**文書抜粋:**
___
他業種に転職しようと考えていた。
10年前からずっとそう思っていた。
今いる業界はもう駄目で、この職場もだいぶ駄目で、せめて同業他社のもっとマシな所へとずっと考えていた。
でも資格の勉強も続かなかったし、面接や自己分析も面倒くさくなって、気づけば筋トレや瞑想ばかりやっていた。
心身を鍛えるに従って鈍感力が養われ、自分のどうしようもない現状や周囲のマイルドヤンキーじみた世界観へのかったるさも薄らいでいった。
そうなるとアレほど強かった焦燥感は薄まり、代わりに少しずつ負担の増えていく仕事へのストレスを解消するために安易な娯楽へ逃げる気持ちが強くなった。
金の力で美味い飯や高い家具を手に入れる生活に慣れてしまうと、転職することで一瞬でも下がる賃金が怖くなっていった。
___
**課題の指示:** 上の転職をめぐる文章を、最後の文に続けて書き継いでください。
___
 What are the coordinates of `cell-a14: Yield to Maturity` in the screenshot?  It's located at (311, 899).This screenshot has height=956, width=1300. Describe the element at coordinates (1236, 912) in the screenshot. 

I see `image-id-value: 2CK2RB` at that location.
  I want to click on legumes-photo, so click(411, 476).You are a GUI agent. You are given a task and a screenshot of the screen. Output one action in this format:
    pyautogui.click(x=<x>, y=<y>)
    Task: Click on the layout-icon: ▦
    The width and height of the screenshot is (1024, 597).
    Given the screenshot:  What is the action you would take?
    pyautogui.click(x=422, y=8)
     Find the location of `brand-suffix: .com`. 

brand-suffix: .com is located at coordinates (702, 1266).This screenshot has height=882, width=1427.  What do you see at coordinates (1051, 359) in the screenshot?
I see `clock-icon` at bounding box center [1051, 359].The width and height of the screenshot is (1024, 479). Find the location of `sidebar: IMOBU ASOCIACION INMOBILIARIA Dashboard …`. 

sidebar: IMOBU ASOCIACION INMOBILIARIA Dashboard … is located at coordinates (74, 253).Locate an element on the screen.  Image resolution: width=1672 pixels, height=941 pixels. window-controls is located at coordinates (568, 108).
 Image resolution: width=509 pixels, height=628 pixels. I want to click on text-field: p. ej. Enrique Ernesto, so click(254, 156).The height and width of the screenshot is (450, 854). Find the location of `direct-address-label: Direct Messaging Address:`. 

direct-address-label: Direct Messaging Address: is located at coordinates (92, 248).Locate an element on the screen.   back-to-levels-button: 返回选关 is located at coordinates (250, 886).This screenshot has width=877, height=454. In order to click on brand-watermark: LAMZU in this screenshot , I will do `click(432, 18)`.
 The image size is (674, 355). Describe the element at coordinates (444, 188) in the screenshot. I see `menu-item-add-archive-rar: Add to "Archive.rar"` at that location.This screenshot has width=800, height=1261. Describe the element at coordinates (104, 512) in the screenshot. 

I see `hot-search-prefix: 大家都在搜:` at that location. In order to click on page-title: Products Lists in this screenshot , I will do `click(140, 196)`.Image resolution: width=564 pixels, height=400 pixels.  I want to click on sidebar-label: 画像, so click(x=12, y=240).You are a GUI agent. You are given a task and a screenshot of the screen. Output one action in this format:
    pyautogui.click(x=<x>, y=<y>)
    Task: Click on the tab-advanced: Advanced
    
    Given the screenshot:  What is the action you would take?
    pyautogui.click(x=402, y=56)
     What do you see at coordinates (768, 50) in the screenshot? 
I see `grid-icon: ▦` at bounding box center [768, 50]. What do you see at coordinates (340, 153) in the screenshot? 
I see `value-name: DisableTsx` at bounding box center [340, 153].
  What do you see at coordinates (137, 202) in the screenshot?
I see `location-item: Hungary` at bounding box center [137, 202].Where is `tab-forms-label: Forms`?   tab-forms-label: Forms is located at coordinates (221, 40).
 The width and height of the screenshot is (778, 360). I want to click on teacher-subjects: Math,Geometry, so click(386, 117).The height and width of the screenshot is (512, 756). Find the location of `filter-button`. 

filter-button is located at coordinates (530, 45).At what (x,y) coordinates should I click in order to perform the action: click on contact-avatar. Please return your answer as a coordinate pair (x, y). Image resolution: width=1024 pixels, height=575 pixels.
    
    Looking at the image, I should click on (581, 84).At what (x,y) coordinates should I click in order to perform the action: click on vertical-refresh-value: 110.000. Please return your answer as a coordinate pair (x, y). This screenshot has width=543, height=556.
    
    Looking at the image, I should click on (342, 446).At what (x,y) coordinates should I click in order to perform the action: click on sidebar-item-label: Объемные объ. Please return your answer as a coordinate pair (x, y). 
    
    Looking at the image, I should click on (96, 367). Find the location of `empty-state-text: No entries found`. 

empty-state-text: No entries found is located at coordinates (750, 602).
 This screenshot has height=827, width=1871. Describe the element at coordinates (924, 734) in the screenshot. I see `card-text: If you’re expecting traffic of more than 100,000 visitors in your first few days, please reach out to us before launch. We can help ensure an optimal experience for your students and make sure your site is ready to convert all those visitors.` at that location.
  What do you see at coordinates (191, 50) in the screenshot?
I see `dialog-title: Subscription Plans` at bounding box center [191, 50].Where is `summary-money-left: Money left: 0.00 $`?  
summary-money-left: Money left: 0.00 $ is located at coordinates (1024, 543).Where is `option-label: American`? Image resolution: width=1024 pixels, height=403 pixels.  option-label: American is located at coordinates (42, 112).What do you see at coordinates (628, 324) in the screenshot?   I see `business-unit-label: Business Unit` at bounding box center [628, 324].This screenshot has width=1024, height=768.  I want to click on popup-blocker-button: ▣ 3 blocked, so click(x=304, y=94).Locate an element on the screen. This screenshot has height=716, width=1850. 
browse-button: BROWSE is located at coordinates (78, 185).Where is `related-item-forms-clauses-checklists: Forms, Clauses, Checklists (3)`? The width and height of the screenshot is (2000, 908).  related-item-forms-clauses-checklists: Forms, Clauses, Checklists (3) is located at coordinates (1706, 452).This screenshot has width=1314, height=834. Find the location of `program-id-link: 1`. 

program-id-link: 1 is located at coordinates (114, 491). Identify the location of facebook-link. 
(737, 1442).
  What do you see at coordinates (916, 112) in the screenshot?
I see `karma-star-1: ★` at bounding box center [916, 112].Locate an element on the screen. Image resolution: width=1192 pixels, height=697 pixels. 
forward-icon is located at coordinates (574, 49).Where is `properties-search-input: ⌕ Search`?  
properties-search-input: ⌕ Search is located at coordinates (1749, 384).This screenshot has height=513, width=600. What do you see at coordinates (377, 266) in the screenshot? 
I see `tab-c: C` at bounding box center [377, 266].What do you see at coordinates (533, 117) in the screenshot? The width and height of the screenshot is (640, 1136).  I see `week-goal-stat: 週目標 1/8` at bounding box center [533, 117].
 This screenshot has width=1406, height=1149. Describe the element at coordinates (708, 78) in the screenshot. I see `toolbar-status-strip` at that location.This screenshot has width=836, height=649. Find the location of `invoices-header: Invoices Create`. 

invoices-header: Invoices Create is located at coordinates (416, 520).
___
**解答欄:**
それでも時折ふと自分のスキルを棚卸しすると今いる会社でしか使えない知識ばかりしか手元に残ってないことに気付かされる。
泣きそうだった。
10年前に思い切って飛び出していれば、いやもっとずっと前の段階で新卒の頃に別の業界に、もっと言えば大学選びの段階からもっと将来に対して前向きに真剣に考えるべきだったんじゃないか。
そうやってグルグルと考えていく中で、ふと客観的に自分を見直すとたらればの中にさえ具体性がないことに気づいてしまう。
具体的に自分の人生をどうやるのかを計画する能力が足りてなくて、たまたま進んだ先の水が自分に合うかどうかの運任せで行きてきたのだとハッキリわからされる。
学生時代の頃に与えられた「計画性を持つ機会」を有意義に使えっていなかったことが最大の敗因だったのだ。
ようやく重い腰を上げて自分の人生の先行きを数字を交えながら分析していくと、よほど楽観的に考えない限りは「今の会社にしがみつくこと」が最適解になりそうだと浮かび上がってくる。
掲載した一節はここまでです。